L’obiettivo è informare sui benefici di una dieta corretta, garantire l’accesso a un’alimentazione diversifcata e di qualità, sensibilizzare sull’importanza della salute sessuale e riproduttiva e sulle buone pratiche igieniche. Il tutto con azioni concrete. Ovvero: corsi di educazione sanitaria e nutrizionale; distribuzione di pasti alle ragazze vulnerabili e integrazione di micronutrienti (acido folico, ferro e vitamine); installazione di strutture igienico-sanitarie e punti d’acqua per prevenire infezioni e invogliare le ragazze a frequentare la scuola nei periodi sensibili; produzione di farine e alimenti sani, col coinvolgimento di micro imprese del territorio.

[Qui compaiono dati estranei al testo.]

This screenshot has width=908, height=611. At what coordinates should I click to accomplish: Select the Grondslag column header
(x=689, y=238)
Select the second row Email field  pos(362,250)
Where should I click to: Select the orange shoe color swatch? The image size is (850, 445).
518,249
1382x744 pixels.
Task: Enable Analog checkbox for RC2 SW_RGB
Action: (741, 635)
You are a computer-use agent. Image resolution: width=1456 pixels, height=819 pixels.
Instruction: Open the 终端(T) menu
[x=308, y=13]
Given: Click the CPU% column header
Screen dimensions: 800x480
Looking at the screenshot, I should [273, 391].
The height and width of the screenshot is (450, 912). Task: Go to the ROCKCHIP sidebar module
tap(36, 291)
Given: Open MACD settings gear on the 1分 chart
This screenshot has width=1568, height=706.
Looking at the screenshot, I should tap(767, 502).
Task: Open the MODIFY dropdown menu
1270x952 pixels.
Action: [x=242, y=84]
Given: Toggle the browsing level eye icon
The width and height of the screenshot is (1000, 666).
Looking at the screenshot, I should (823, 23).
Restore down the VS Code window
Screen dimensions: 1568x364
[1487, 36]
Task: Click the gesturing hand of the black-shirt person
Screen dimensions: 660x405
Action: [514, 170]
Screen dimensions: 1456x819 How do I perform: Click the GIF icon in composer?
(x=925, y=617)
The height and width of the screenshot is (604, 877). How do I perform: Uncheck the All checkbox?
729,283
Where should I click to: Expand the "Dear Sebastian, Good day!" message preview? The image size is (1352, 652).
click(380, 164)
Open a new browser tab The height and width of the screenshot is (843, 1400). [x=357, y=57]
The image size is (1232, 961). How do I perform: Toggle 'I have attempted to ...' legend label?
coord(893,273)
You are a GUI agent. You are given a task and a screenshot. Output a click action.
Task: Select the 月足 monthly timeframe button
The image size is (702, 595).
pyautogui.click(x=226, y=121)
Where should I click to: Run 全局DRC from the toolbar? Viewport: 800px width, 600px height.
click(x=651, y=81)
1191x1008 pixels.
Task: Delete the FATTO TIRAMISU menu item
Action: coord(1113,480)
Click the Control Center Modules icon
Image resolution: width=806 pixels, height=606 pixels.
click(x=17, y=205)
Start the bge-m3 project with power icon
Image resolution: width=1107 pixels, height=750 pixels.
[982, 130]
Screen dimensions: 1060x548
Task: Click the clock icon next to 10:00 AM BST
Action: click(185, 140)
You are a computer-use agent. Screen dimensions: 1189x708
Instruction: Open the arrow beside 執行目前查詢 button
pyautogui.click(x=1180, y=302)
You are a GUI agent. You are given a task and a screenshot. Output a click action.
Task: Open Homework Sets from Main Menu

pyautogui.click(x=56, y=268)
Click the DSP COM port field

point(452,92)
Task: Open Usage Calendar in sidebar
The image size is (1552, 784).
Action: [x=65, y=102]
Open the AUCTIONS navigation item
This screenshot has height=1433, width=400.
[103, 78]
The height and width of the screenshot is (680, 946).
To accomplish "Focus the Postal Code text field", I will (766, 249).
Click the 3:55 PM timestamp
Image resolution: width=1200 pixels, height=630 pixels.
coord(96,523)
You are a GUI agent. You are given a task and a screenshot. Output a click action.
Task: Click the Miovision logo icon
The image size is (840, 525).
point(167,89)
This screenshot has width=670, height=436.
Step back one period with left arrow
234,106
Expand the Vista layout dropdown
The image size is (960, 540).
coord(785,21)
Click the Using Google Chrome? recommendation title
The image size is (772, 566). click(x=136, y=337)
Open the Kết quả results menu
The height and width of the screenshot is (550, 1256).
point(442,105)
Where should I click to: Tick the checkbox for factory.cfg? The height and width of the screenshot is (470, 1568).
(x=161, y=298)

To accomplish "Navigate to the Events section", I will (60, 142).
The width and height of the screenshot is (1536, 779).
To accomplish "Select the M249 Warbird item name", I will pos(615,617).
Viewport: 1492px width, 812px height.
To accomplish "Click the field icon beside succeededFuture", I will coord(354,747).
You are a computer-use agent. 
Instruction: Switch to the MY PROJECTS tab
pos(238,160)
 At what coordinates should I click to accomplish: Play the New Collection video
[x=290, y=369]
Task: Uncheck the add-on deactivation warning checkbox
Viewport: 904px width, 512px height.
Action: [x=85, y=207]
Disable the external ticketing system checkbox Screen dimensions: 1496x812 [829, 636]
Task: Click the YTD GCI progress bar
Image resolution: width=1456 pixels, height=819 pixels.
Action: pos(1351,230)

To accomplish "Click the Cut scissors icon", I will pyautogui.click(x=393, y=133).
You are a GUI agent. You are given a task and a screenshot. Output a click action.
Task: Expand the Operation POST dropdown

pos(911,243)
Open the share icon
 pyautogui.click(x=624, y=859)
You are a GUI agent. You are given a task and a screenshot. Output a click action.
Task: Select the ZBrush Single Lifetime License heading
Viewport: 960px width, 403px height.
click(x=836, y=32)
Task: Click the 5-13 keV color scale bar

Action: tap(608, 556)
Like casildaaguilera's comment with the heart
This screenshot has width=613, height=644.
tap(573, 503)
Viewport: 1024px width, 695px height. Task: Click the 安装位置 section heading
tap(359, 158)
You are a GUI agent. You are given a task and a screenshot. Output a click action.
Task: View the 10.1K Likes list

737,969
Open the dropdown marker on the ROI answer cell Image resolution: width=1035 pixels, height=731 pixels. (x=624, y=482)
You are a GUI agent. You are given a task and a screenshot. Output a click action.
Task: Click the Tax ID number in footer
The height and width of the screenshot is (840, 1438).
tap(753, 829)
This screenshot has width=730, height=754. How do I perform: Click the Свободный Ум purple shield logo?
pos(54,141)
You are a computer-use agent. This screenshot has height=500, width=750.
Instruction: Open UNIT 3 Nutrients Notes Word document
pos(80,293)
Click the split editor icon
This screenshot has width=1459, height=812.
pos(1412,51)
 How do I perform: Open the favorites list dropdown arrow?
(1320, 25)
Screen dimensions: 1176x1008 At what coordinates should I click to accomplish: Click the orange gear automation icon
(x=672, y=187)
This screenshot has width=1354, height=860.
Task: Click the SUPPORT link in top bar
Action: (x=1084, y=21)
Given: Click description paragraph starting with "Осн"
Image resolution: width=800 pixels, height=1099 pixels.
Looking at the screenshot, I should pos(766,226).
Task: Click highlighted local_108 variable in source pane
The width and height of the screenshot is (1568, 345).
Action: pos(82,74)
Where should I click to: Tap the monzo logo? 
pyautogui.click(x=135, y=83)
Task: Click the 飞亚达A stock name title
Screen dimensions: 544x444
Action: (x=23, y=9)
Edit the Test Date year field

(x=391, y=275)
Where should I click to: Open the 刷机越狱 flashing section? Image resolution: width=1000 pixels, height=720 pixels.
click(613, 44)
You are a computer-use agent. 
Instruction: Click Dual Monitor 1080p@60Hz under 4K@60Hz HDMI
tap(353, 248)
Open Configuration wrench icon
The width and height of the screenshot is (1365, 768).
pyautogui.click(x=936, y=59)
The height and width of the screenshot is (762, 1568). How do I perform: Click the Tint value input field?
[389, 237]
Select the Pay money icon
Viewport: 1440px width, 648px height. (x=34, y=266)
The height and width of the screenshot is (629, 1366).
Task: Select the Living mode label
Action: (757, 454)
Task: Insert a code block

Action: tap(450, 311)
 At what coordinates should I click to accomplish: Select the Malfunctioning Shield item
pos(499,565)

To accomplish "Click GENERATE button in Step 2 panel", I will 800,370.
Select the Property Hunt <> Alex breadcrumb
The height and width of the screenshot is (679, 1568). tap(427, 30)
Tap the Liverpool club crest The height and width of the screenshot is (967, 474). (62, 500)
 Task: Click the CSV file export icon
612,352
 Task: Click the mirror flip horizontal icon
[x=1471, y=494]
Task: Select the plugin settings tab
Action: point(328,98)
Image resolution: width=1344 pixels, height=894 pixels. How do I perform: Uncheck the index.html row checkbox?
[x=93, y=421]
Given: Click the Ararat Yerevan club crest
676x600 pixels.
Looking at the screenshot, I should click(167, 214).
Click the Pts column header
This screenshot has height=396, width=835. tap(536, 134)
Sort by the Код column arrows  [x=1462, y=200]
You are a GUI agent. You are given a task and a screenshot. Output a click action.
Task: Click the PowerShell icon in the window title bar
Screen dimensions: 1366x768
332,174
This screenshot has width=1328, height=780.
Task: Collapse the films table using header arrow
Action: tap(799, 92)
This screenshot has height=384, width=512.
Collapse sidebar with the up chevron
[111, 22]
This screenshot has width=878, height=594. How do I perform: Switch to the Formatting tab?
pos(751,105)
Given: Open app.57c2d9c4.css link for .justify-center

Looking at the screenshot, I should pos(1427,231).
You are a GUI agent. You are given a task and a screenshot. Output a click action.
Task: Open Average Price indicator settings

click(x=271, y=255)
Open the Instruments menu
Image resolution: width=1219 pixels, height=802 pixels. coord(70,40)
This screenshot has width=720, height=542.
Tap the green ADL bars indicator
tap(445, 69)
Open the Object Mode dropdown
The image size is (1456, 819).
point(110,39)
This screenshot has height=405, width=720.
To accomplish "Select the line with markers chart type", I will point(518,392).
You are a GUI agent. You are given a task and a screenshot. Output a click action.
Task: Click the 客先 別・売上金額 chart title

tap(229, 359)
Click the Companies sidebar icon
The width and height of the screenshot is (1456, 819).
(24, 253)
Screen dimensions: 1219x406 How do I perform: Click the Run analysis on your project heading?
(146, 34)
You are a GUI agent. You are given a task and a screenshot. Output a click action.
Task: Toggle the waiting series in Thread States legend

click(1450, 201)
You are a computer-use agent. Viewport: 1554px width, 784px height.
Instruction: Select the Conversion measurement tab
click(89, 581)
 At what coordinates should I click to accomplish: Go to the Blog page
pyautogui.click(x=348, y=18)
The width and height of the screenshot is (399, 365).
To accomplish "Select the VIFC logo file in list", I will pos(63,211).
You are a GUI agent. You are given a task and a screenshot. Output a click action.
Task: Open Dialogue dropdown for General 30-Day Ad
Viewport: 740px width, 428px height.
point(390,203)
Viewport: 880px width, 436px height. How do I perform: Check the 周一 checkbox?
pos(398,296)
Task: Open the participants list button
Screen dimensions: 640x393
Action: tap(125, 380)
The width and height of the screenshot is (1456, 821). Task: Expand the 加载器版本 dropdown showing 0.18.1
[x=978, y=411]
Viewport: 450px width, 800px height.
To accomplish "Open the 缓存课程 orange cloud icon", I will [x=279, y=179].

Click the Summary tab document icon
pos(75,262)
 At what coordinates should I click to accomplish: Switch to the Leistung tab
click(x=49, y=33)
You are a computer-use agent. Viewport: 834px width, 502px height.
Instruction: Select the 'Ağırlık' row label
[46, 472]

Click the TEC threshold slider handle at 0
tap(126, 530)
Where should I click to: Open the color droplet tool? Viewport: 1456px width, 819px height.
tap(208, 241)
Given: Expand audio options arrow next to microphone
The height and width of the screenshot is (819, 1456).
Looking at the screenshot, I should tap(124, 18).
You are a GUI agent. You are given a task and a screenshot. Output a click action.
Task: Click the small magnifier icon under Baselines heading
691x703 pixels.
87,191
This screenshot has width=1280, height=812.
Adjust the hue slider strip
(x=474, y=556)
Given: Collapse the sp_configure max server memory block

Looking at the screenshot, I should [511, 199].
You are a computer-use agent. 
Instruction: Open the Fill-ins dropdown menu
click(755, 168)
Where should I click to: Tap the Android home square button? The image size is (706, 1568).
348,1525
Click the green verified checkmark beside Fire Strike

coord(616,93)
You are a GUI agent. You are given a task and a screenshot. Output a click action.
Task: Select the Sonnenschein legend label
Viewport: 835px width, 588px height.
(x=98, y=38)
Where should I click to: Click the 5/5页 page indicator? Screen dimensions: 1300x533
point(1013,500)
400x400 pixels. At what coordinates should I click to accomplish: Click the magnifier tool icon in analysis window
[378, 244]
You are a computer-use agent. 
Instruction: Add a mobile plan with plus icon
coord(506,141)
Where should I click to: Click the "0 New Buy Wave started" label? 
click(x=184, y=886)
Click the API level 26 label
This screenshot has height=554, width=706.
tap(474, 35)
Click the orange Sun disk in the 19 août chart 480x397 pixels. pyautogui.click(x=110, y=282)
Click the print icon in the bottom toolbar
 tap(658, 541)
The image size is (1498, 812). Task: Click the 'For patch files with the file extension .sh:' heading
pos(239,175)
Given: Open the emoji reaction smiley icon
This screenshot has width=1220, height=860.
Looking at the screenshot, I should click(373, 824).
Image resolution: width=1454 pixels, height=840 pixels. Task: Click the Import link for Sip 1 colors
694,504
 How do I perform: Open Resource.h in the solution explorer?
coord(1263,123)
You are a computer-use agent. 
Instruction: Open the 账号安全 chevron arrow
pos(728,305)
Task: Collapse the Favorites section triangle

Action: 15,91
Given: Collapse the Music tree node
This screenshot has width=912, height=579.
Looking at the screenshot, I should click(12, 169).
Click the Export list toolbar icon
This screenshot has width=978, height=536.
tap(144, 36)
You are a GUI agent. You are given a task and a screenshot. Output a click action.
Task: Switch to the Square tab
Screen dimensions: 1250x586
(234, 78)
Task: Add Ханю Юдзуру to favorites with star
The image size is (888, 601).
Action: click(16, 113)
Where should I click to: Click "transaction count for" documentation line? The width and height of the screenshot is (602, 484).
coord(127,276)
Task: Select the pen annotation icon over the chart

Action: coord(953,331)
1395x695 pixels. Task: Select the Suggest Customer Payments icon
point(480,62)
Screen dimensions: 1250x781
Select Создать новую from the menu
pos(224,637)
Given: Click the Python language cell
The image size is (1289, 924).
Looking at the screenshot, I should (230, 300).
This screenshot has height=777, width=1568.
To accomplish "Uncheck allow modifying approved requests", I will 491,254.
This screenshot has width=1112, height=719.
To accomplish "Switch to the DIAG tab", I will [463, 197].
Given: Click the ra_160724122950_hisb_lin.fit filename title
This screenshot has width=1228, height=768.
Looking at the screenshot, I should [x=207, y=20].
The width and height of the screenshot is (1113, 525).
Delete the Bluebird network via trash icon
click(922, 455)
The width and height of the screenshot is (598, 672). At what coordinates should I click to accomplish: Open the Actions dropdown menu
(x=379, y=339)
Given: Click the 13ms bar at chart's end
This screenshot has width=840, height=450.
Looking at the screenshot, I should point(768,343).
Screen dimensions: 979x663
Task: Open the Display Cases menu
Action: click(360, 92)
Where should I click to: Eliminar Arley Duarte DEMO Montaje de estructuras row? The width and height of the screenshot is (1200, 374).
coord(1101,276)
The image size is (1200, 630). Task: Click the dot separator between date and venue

L’associazione ha infatti avviato un partenariato con agricoltori locali in grado di produrre e trasformare alimenti ad alto valore nutrizionale da destinare alle famiglie più povere, in particolare quelle che si prendono cura delle adolescenti. Molte di queste imprese sono a conduzione femminile. Come quella di Diadia Balde, che da 12 anni trasforma i prodotti locali e crea nuove farine arricchite con materie prime a chilometro zero (riso, mais, niébé, arachidi). Oggi ha una decina di dipendenti e un negozio nel centro di Kolda, che rifornisce tutta la zona. «I vantaggi di incrementare la produzione locale sono duplici» ci spiega. «Supplire al crollo delle importazioni e al vertiginoso aumento del prezzo del grano che arriva da Russia e Ucraina, incoraggiando l’autosuffcienza alimentare del Paese; fare educazione nutrizionale, incoraggiando i giovani a privilegiare cereali e vegetali autoctoni, ricchi di nutrienti, contro il cibo spazzatura di produzione industriale».